Some people in the Broadway production went on to major acting careers: Diane Keaton, for instance. Shelley Plimpton and Keith Carradine met in the Broadway production and conceived their daughter, the actress Martha Plimpton. (The younger Ms. Plimpton played Helena in the production of “A Midsummer Night’s Dream” that closed last weekend at the Delacorte.)
But many more were nonprofessionals whom the casting director found hanging out on St. Mark’s Place. Daniel Sullivan, now a highly sought-after director (who directed the just-closed “Midsummer Night’s Dream”), came on as an assistant stage manager in the midst of the Broadway run, during what he described as “fairly turbulent times” for the production.
“At least four or five kids would not show up” each night, he said. “You had to recast those roles, and since each kid played 30 or so roles over the course of the evening, you had to know what all their vocal ranges were, and then 10 minutes before the show announce who would be playing what parts.”
Ragni and Mr. Rado eventually turned over their roles to others, but Mr. Butler said he thought the power of the story came from its being “very autobiographical” on their parts. Early on in the show, Ragni separated from his wife — though he never divorced her, possibly because he was fervently, if conflictedly, Catholic. He and Mr. Rado were very close, and several people interviewed for this article said they assumed that the men were in a romantic relationship. If so, it was a stormy and volatile one. By the time they left “HAIR,” “[w]e couldn’t be in a room together, we would burst into an argument,” Mr. Rado said. They worked on separate projects for a while, but after a year or so, they got back together and wrote another show, “Sun,” about the environment.

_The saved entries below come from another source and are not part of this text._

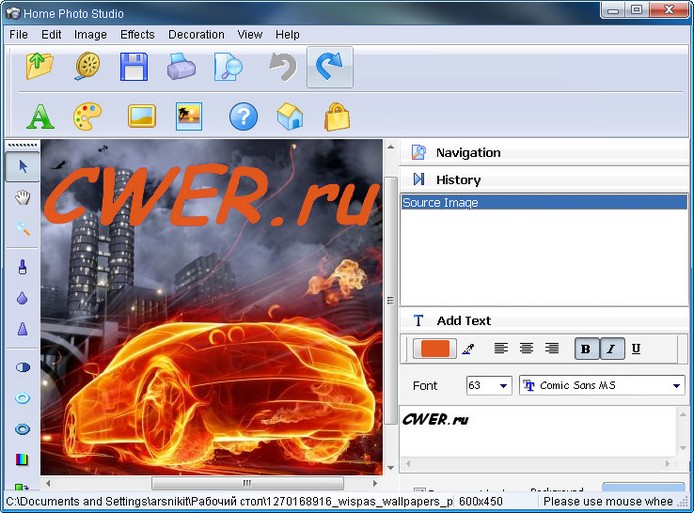Screen dimensions: 694x513
Task: Toggle underline text formatting
Action: click(x=636, y=349)
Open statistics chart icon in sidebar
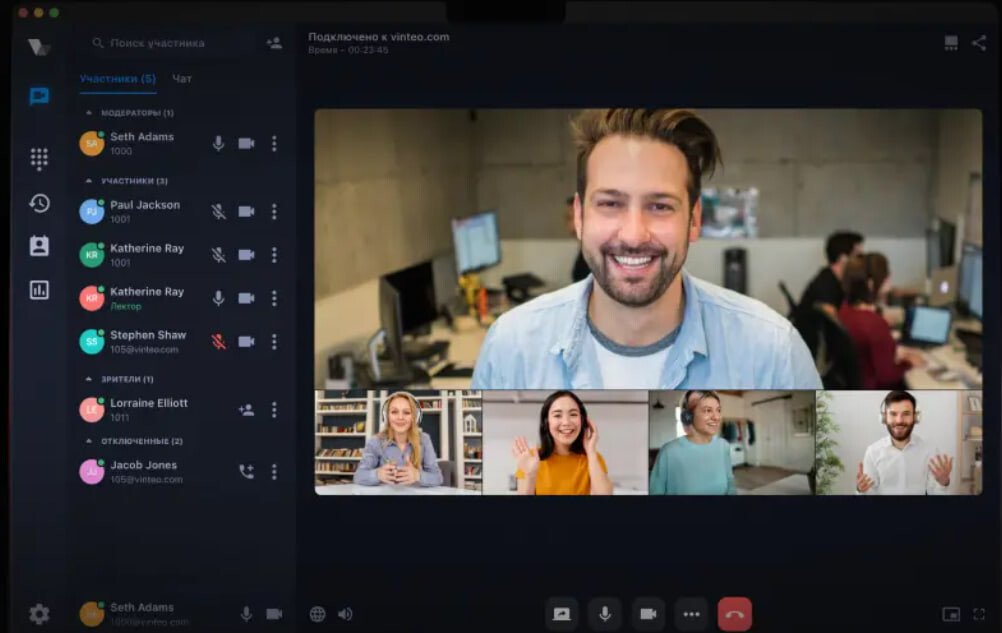 [x=39, y=290]
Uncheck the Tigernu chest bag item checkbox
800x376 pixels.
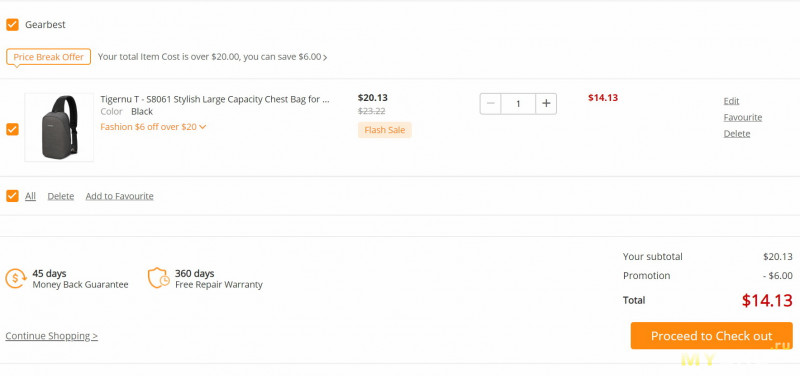click(x=12, y=130)
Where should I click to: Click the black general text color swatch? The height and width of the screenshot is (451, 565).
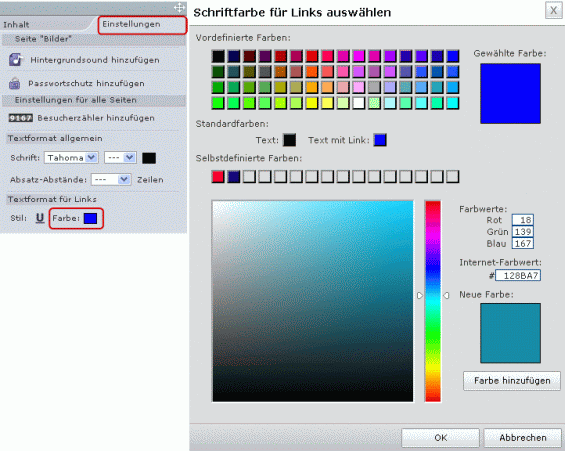pos(149,158)
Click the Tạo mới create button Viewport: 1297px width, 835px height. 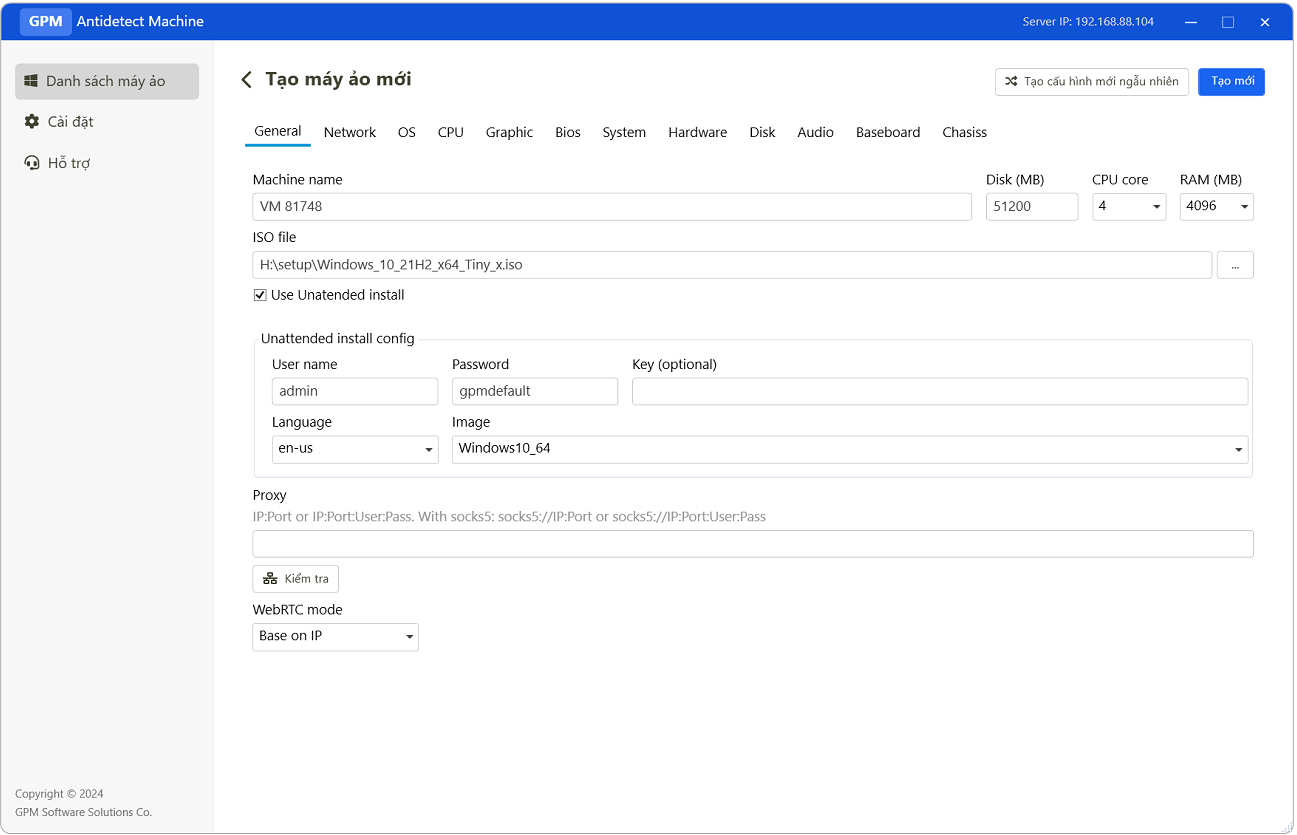point(1231,82)
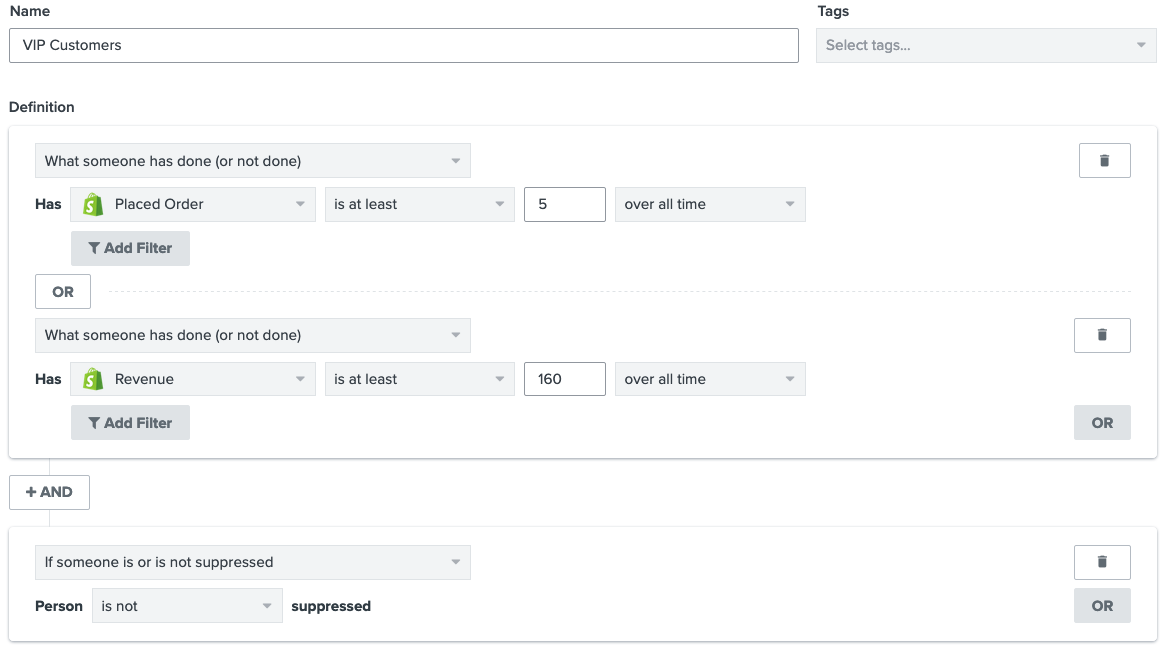The width and height of the screenshot is (1167, 653).
Task: Click OR button in the suppressed condition block
Action: pos(1102,606)
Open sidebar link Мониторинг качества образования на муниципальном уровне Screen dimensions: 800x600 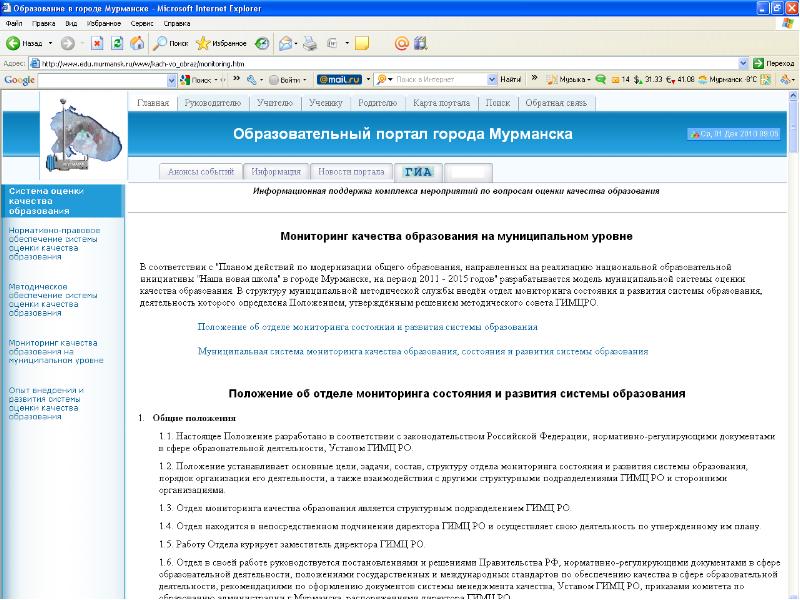click(x=56, y=350)
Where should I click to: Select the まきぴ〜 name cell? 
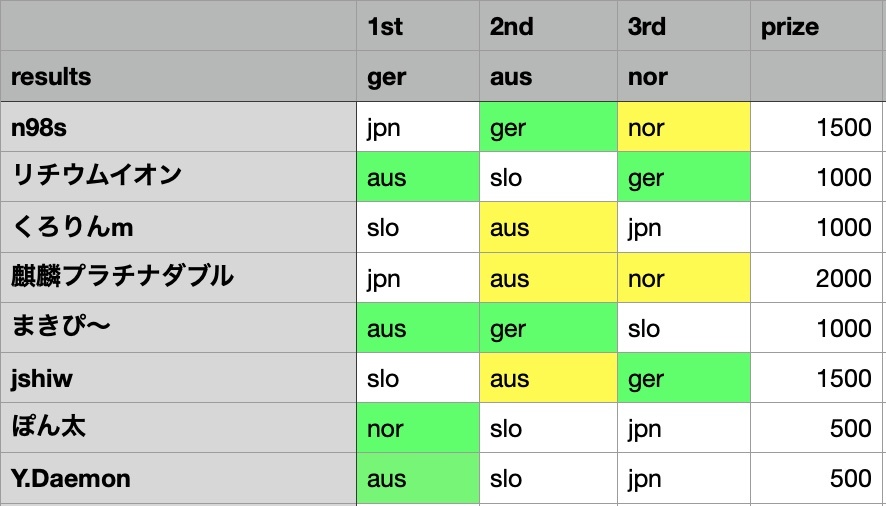click(x=179, y=328)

People interviewed for this article described Ragni as charismatic and impulsive and Mr. Rado as quieter and more cerebral. Ragni’s son, Erick, who is now an architect in Houston, said he remembered his father and Mr. Rado (sometimes referred to as “Dad number two”) going to the YMCA on 23rd Street. His father would be upstairs, manically lifting weights, and “Jim would be down in the mat room, meditating. That was the difference between them.”
Erick lived with his mother but would visit his father in the city and has fond memories of “HAIR.” (He is coming to New York to see the concert next weekend.) Of his father, he said, “He was a kind of free spirit. He would just take off sometimes. One time he just disappeared for a few months, and his sisters were really worried. They sent these private investigators and they found him at the Meridien hotel in Rio de Janeiro, hanging out at the pool.”
The wealth that “HAIR” brought didn’t change his father at all, he said. In fact, he said, he thought his father’s “most successful theater ventures” took place in his everyday life. At fancy restaurants, “he’d have markers and do these gigantic drawings all over the tablecloth,” Erick said. He enjoyed “challenging everyone’s preconceived limits of what they thought was proper or not, and acceptable or not,” he added.
Asked if his father would have been gay if he hadn’t been strongly Catholic, he said his father’s private life was “very complex. I think he had relationships with men and relationships with women.”
Mr. Rado, who has never married, said he did not identify as gay. Asked if the story of “HAIR” was based on his and Ragni’s relationship, Mr. Rado said yes. “This very strong love friendship — I think everything came out of that, really,” he said. “We were in a love mode, and this whole love movement started happening around us, so the show got it,” he continued. “‘HAIR’ was our baby in a way, which is pretty cool.”